Excerpted records:
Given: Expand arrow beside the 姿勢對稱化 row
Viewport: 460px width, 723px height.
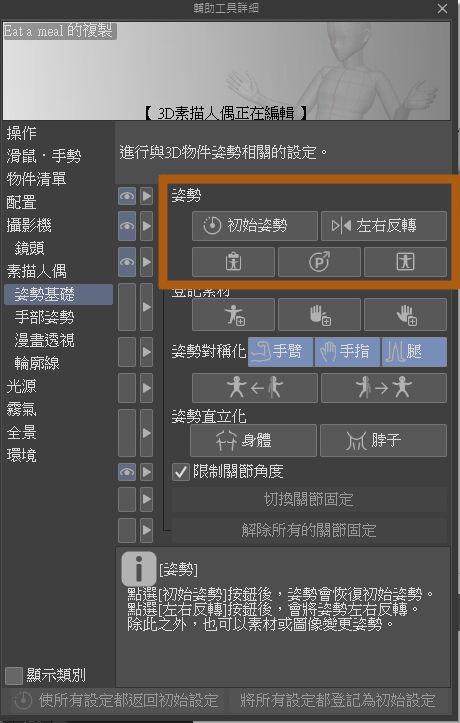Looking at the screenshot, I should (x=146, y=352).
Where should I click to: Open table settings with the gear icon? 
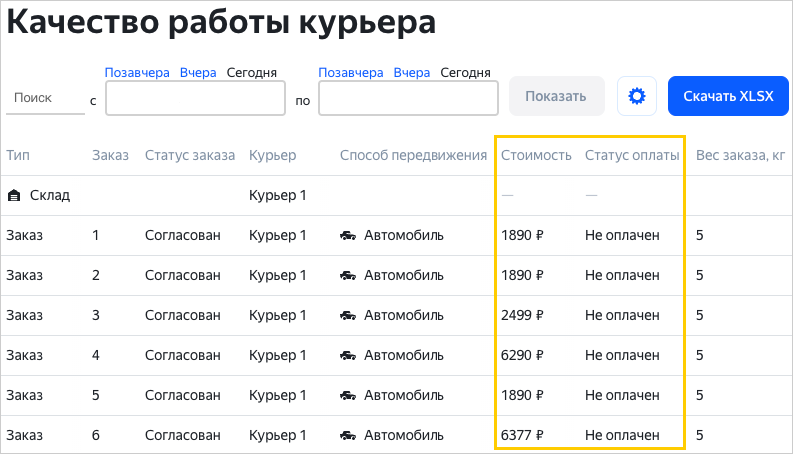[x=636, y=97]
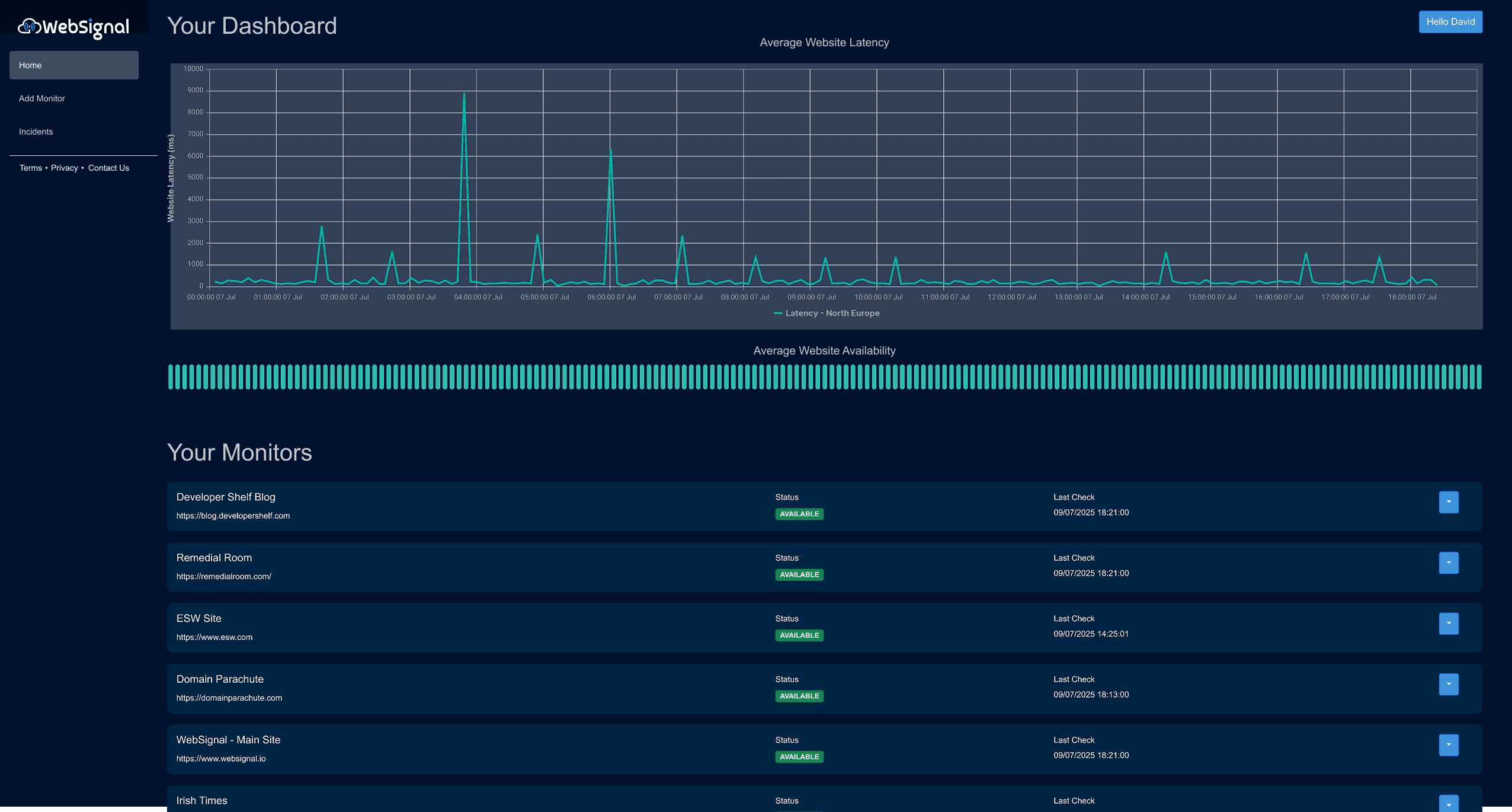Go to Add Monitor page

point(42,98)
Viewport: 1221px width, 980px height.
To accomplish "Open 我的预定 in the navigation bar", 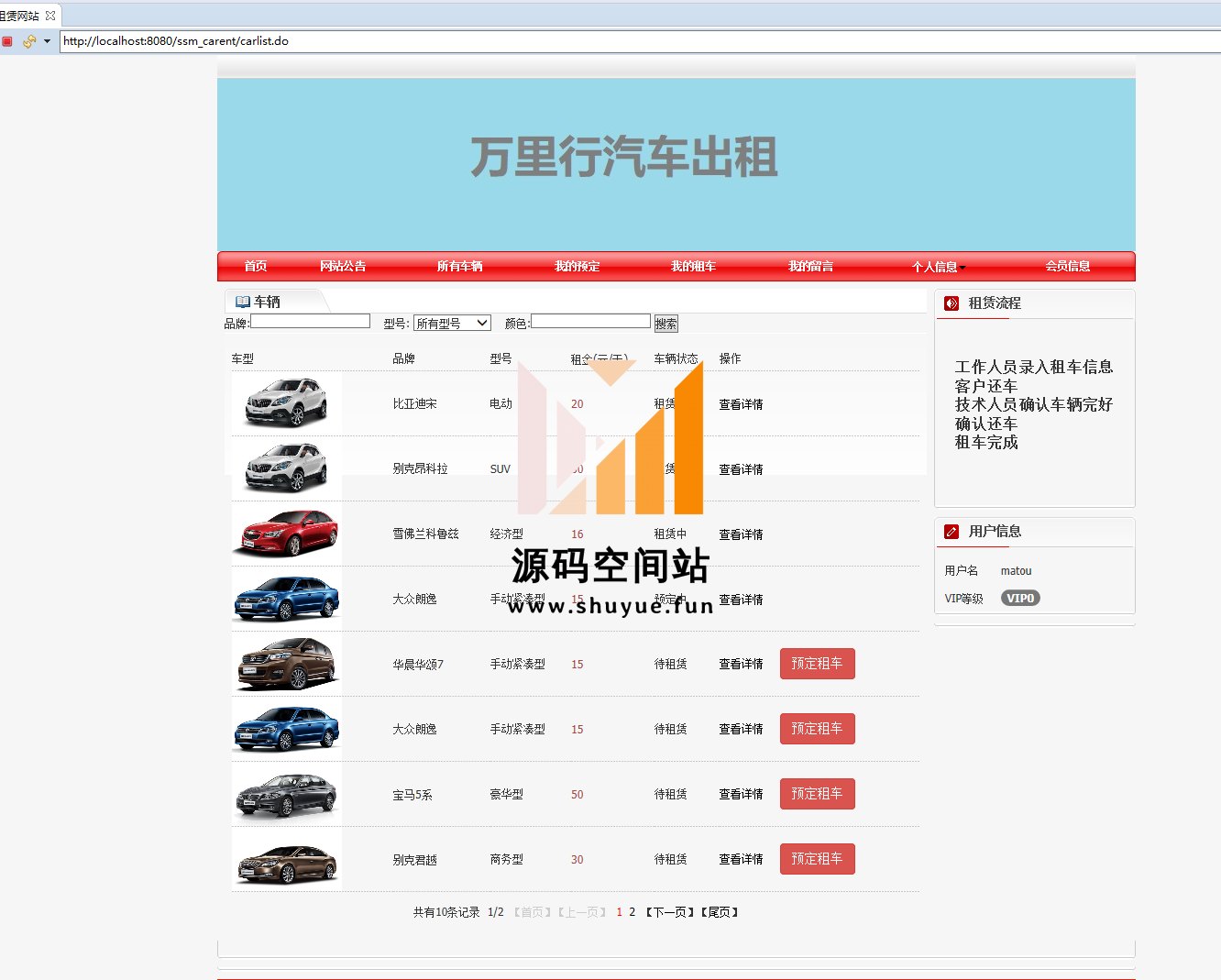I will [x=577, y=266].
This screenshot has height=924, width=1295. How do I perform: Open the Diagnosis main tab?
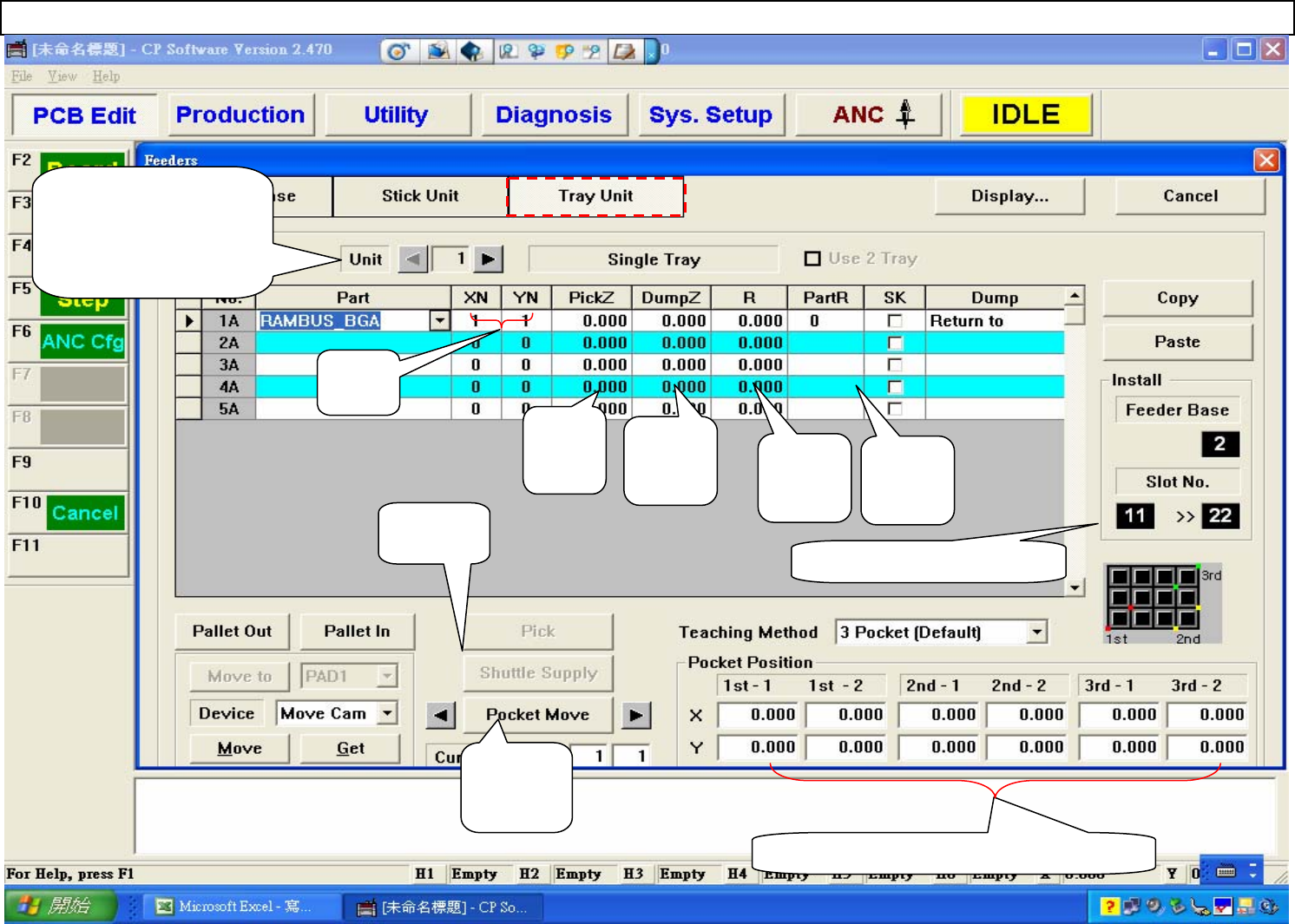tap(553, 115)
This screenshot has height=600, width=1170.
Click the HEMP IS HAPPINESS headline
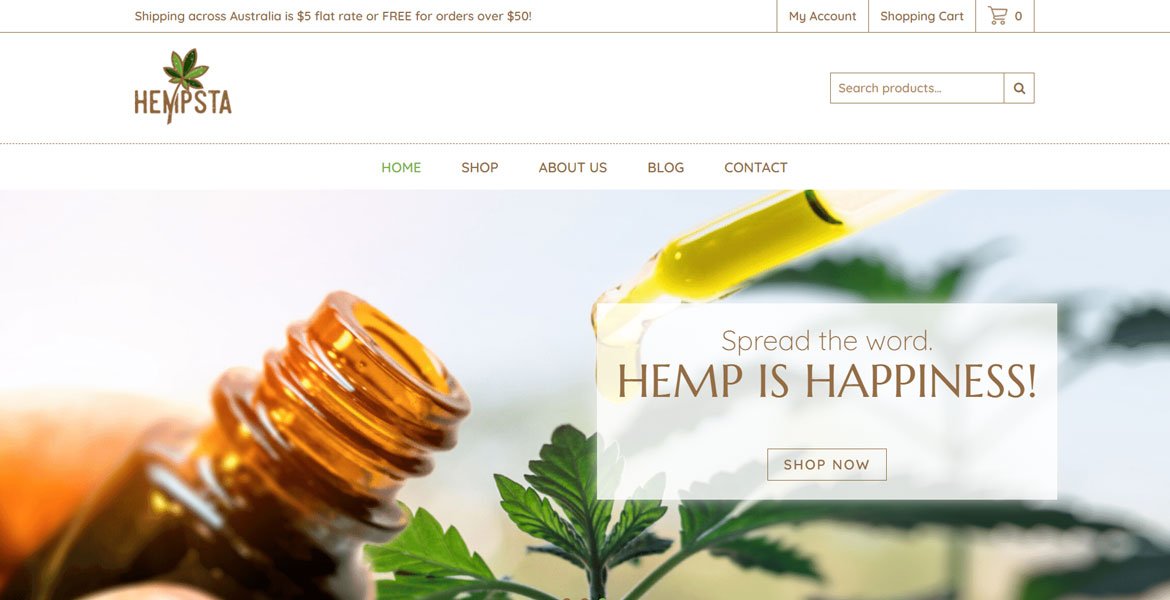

Exercise instructions: Return every line of the listing that contains the string "Viewport". Case counts.

Expected answer:
Viewport: 460px width, 723px height.
Viewport: 1221px width, 980px height.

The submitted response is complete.